Posted: Tuesday, March 12, 2013
Article comment by: Obscene Profits

Thank you to Dyan Allen for pointing out the absurdities in Obamacare, and to Kayo Parsons-Korn for the interesting tidbit on the relative costs for her procedure.

Look at it this way Kayo: at least you paid your fair share to fund the hospital board of directors annual retreat to Hawaii.

These important Hawaii meetings for the privileged few at the top sure help keep healthcare affordable in the Verde Valley!


Posted: Tuesday, March 12, 2013
Article comment by: Dyan Allen

Kayo Parsons-Korn is 100% correct in her opening statement and Barbara Dember says as much in her statement "hospital shift costs to patients with commercial insurance." This practice of cost shifting has now been cemented in the new Healthcare law which is designed to shift the cost of care across all paying parties. Next year, the final phase kicks in and Kayo will no longer be "allowed" to buy health insurance without paying for maternity coverage. As a woman without a uterus, she is probably not interested in paying for maternity coverage, but she'll have no choice. Everyone, including men, will be paying for dozens of government-mandated "essential" coverages they don't need or want, and maternity is just one of the pricier ones. There is no "opting out" and the IRS will fine you if you don't buy it starting 9 months from now. Elections have consequences.

Posted: Monday, March 11, 2013
Article comment by: Kayo Parsons-Korn

I can only think that the people who think they get excellent care at a reasonable price at this facility must be on Medicare. There are a lot of seniors here in the valley. I guess those of us who are not seniors have to make up for the Medicare recipients.

I had a total hysterectomy about three years ago. Total price $26,000. No complications, two night stay. The Healthcare Blue Book puts this operation and hospital stay $9,344. And that's for a four day admission.

Now if you look at their figures:

http://www.healthcarebluebook.com/page_Results.aspx?id=102&dataset=MD

the cost for the surgeons and anesthesia services were quite in line for the bluebook. Around $4,000 for the two surgeons and anesthesiologist. What was way more was the hospital stay. And we're comparing two days to the Bluebook's four!

And then I had about six months of hassling to get my insurance company to pay. No doubt they thought the price was outrageous too.

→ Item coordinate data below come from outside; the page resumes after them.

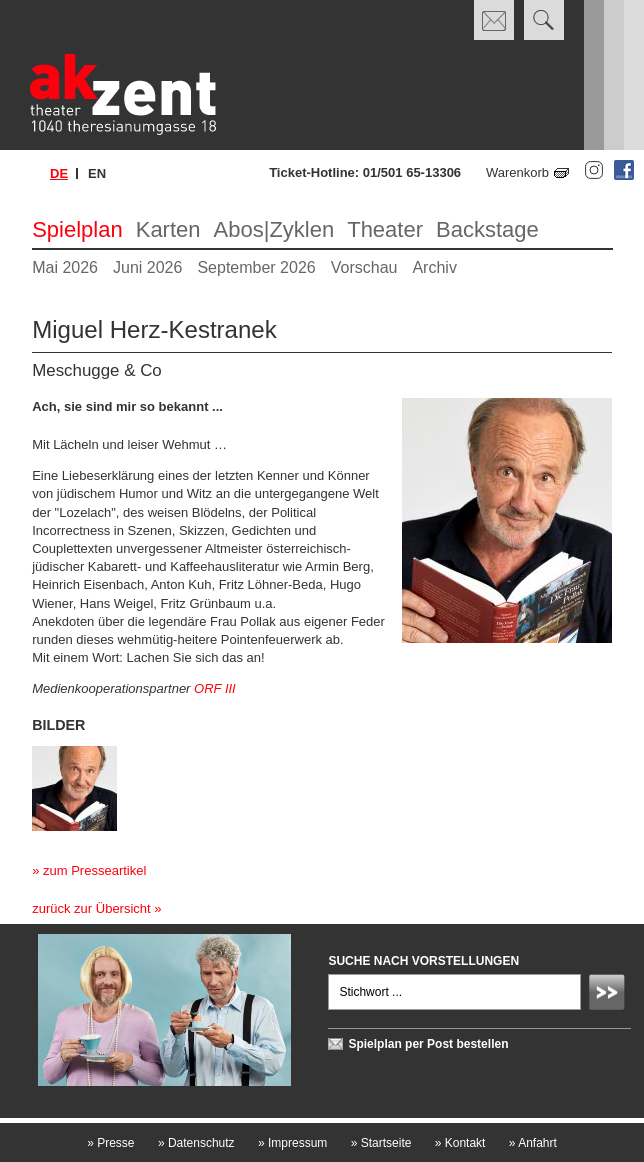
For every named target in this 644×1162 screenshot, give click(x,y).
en (97, 173)
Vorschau (364, 267)
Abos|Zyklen (274, 229)
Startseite (381, 1143)
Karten (168, 229)
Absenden (610, 995)
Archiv (434, 267)
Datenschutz (196, 1143)
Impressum (292, 1143)
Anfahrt (533, 1143)
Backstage (487, 229)
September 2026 (256, 267)
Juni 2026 (147, 267)
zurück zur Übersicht (91, 908)
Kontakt (460, 1143)
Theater (385, 229)
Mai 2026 (65, 267)
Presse (110, 1143)
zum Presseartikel (94, 870)
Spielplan (77, 229)
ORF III (215, 688)
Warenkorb (517, 172)
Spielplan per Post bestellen (428, 1044)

I've learned my lesson, if you aren't on Medicare and aren't having an emergency, shop around. You might be better off going out of network to Phoenix.


Posted: Monday, March 11, 2013
Article comment by: Gaia Gurl

Why is a BROCHURE selling the medical center in the EDITORIAL section?

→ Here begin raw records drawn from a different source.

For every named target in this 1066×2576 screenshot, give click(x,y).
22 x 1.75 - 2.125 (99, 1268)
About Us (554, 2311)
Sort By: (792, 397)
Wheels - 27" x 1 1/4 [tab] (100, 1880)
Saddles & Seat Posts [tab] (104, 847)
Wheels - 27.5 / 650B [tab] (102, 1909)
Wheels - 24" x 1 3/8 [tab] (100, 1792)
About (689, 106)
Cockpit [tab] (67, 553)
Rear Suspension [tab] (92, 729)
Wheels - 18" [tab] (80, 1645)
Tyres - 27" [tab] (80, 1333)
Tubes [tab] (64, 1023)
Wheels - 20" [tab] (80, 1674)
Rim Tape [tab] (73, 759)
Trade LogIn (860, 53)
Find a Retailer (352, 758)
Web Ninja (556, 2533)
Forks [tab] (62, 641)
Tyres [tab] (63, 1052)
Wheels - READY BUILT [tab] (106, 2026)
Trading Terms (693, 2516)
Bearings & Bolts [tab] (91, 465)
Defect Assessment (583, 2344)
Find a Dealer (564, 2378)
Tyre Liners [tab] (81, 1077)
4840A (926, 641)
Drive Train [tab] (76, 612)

Shouldn't they have BOUGHT an AD for this?


Posted: Sunday, March 10, 2013
Article comment by: Brian Carlson

Good Job VVMC. I have been a patient at VVMC and experienced the most caring staff of any Medical Center that I have been to. The doctors, nurses and administration were all helpful and professional.

Posted: Sunday, March 10, 2013
Article comment by: Ahhh, Yes!

The medical industrial complex at it's finest!

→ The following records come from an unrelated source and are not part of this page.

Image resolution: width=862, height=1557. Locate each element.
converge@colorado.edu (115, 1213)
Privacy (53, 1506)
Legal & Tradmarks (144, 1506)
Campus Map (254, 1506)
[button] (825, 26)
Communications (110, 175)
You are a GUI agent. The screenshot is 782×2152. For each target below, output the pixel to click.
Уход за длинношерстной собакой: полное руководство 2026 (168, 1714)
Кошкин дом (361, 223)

Posted: Sunday, March 10, 2013
Article comment by: P F

@ Ms. Dember

You should forward VVMC's billing for the $6,800,000 write-off to that great humanitarian Jan Brewer who, after staring blankly into space for a full minute, answered a question about where Arizona's Healthcare-uninsured could get medical care, flatly stating they go to the Emergency Room, as you well know, Barbara, the best place for free medical care.